Historical population
| Year | 1967 | 1970 | 1984 | 2003 | 2004 |
| Pop. | 30,640 | 63,844 | 252,151 | 660,646 | 683,135 |
| ±% | — | +108.4% | +294.9% | +162.0% | +3.4% |

=== Religion ===
Religious affiliation is marked by a mix of traditional Christian denominations and newer revivalist movements. The principal faith communities include the Roman Catholic Church, Protestant churches, and the Kimbanguist Church. In recent decades, however, revival or "églises de réveil" (born-again churches) have gained widespread popularity, attracting large followings despite the longstanding presence of traditional churches.

=== Education ===
Ngaliema is home to a wide array of educational institutions, ranging from preschool to university level. Among its notable schools is the American School of Kinshasa (TASOK), one of the leading international schools in the country, and the public Université Pédagogique Nationale, the DRC's first pedagogical university. Other private institutions include the Ecole Internationale Bilingue le Cartésien and the Groupe Scolaire Aurore-Matanelo, the latter of which operates campuses in Ngaliema and Limete, offering primary, secondary, and humanities education. The commune also hosts several public and religious institutions, including the Bobokoli Institute, entrusted to the Marist Brothers, which was initially established as a primary school but expanded to secondary education in 1973. Although its literature section was transferred to Collège Boboto shortly thereafter, the institute specialized in the sciences and, over time, introduced specialized streams such as mathematics and physics for boys and girls.

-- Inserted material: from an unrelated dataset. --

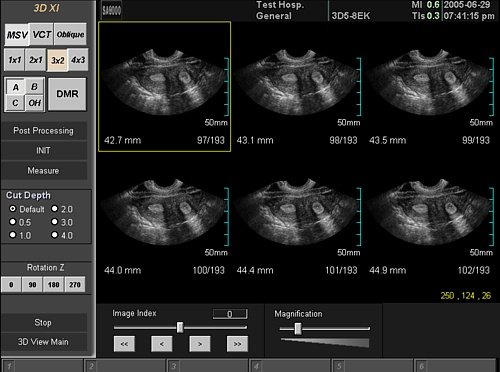The width and height of the screenshot is (500, 372).
Task: Set the 4x3 image layout
Action: point(78,60)
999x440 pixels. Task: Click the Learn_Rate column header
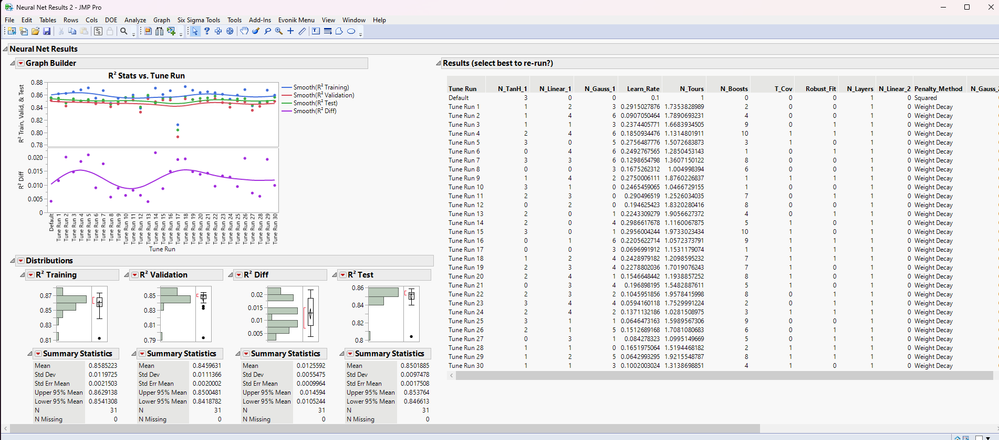641,89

Other significant establishments include the Lycée Tobongisa, Complexe Scolaire Mafuta, Collège Don Bosco de Lukunga, and Collège Saint Cyprien primary school. The commune also hosts the Institut Technique Professionnel Ngaliema (ITP), which traces its roots back to 1920, when it was founded as a vocational school. It later evolved into the Centre de Spécialisation Professionnelle (CSP) before being restructured as ITP in 2000. Ngaliema also serves as the headquarters of the Group of Military Higher Schools (GESM).

== Embassies ==
The French Embassy in the Democratic Republic of the Congo is located in the northern part of the commune, at 1 Colonel Mondjiba Avenue, in the Basoko quartier, near the border with Gombe.

The Lebanese Embassy is located in the Joli Parc quartier, Ma Campagne, at 19 Joli Parc Avenue.